* **How to complete this task**
Would you retype exactly the lines from the one holding "You are a GUI" through the last line of the listing, and only those, without pictures?
BEGIN
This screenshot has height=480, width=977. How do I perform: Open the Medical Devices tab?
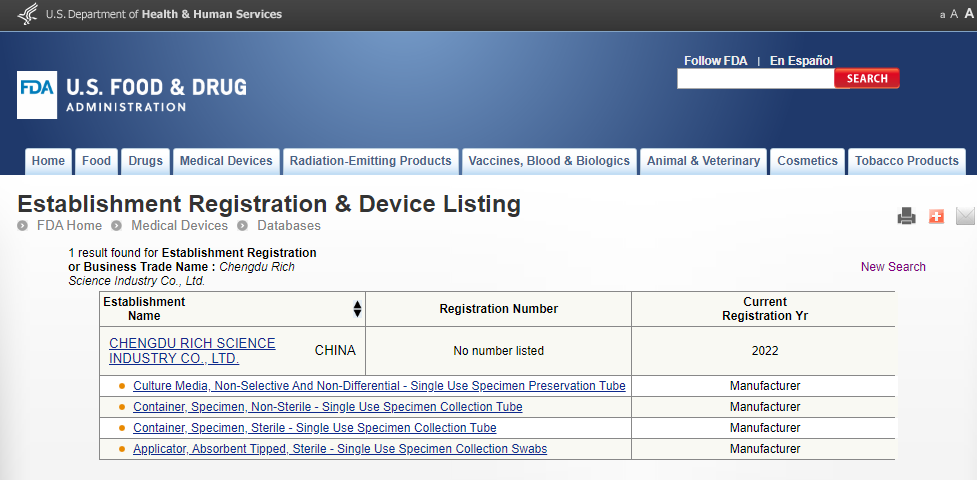tap(226, 161)
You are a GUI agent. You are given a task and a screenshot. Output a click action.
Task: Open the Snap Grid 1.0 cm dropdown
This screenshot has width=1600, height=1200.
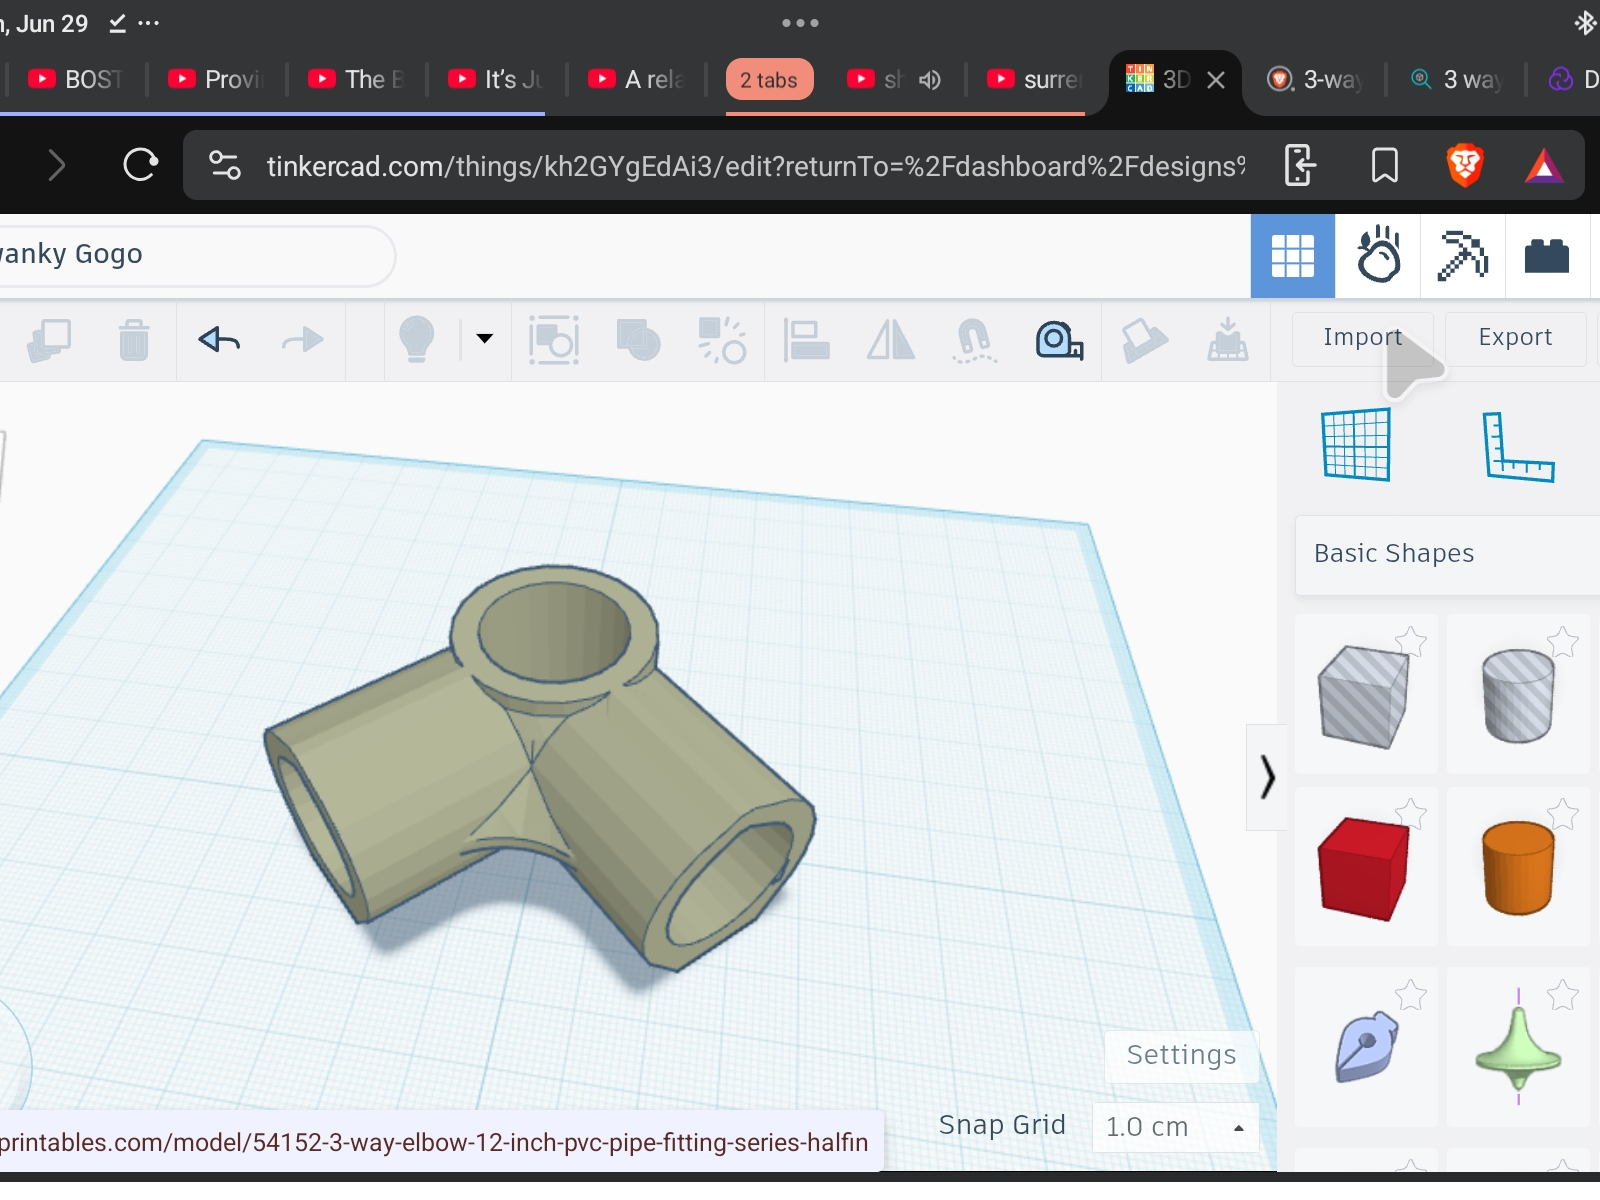(x=1175, y=1127)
END
* **Output below**
You are a GUI agent. You are given a task and a screenshot. Output a click action.
Task: Open the Snap Grid 1.0 cm dropdown
This screenshot has width=1600, height=1200.
(x=1175, y=1127)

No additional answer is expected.